Set task:
Put the lines below, from the line with "Select the Language page" to the line with "will click(468, 548)." (both included), into a Markdown table with the columns Row and Text. Number each row and leave out blank lines.

********

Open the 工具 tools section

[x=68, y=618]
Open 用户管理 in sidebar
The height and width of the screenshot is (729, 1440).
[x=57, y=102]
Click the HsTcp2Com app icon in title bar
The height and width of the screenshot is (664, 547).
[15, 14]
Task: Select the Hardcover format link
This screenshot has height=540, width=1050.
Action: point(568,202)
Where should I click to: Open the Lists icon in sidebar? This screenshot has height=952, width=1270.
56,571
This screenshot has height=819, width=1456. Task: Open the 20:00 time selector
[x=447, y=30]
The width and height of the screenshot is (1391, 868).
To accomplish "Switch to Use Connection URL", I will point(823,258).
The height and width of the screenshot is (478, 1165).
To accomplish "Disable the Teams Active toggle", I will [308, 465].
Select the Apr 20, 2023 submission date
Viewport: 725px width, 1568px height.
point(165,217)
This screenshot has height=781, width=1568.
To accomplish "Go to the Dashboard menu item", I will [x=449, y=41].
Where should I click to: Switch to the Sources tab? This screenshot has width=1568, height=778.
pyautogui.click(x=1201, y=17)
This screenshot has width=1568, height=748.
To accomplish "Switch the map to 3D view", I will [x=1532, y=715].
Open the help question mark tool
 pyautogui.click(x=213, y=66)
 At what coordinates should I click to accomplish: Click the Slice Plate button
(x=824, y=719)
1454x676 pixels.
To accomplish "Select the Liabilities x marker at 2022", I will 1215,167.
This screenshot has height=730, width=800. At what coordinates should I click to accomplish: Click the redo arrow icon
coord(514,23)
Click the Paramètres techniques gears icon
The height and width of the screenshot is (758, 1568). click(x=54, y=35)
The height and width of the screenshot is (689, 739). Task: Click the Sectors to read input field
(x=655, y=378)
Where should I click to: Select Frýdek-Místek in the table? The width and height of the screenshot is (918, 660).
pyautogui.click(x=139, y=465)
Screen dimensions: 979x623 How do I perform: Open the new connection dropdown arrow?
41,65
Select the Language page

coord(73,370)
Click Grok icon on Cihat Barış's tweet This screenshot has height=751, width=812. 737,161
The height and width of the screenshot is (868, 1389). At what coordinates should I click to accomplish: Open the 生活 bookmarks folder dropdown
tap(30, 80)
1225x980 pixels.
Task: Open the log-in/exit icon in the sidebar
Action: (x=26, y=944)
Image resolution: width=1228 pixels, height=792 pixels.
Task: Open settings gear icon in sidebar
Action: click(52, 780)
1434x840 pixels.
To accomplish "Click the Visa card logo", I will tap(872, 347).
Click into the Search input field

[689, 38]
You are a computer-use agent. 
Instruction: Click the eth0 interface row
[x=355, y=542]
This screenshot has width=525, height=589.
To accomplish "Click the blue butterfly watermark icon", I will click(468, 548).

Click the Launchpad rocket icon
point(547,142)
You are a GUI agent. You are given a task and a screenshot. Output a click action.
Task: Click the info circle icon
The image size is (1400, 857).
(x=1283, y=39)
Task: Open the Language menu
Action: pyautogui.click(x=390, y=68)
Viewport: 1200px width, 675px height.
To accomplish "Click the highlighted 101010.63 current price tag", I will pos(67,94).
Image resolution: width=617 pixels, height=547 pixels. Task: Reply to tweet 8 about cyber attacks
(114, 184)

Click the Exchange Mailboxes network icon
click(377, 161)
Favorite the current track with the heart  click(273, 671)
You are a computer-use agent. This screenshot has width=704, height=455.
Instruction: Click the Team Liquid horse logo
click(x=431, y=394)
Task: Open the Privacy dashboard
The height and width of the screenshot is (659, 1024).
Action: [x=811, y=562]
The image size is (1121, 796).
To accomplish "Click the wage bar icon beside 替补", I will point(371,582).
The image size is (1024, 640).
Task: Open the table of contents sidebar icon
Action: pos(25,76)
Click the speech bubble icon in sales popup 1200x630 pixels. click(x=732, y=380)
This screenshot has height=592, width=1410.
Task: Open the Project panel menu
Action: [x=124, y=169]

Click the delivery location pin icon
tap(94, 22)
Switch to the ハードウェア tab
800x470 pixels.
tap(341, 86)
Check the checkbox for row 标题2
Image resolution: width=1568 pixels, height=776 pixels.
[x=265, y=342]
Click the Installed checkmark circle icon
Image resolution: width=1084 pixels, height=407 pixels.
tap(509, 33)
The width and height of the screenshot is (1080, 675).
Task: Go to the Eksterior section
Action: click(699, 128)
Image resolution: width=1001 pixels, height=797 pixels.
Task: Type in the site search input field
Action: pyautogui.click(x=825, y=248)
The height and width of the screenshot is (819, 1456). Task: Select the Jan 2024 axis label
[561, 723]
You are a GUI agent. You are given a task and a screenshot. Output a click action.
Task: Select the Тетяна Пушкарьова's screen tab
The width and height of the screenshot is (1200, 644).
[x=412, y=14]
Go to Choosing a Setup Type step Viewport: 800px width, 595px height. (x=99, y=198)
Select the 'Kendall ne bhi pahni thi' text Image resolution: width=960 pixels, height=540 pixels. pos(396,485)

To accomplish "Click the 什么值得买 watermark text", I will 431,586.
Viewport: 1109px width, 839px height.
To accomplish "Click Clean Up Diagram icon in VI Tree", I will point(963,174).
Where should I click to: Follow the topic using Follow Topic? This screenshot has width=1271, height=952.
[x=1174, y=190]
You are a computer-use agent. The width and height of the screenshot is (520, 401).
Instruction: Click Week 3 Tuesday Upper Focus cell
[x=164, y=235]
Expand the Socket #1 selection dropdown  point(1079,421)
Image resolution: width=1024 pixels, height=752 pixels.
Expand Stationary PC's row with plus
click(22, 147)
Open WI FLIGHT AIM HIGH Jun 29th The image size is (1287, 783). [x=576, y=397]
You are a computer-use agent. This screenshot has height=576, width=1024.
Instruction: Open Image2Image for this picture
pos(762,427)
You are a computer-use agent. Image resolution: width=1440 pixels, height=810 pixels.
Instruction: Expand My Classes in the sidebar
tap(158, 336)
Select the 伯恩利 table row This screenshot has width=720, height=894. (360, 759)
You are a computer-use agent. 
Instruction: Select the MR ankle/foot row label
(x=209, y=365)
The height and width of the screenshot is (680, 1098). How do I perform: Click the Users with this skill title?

********

Written solution:
| Row | Text |
|---|---|
| 1 | Select the Language page |
| 2 | coord(73,370) |
| 3 | Click Grok icon on Cihat Barış's tweet This screenshot has height=751, width=812. 737,161 |
| 4 | The height and width of the screenshot is (868, 1389). At what coordinates should I click to accomplish: Open the 生活 bookmarks folder dropdown |
| 5 | tap(30, 80) |
| 6 | 1225x980 pixels. |
| 7 | Task: Open the log-in/exit icon in the sidebar |
| 8 | Action: (x=26, y=944) |
| 9 | Image resolution: width=1228 pixels, height=792 pixels. |
| 10 | Task: Open settings gear icon in sidebar |
| 11 | Action: click(52, 780) |
| 12 | 1434x840 pixels. |
| 13 | To accomplish "Click the Visa card logo", I will tap(872, 347). |
| 14 | Click into the Search input field |
| 15 | [689, 38] |
| 16 | You are a computer-use agent.  |
| 17 | Instruction: Click the eth0 interface row |
| 18 | [x=355, y=542] |
| 19 | This screenshot has width=525, height=589. |
| 20 | To accomplish "Click the blue butterfly watermark icon", I will click(468, 548). |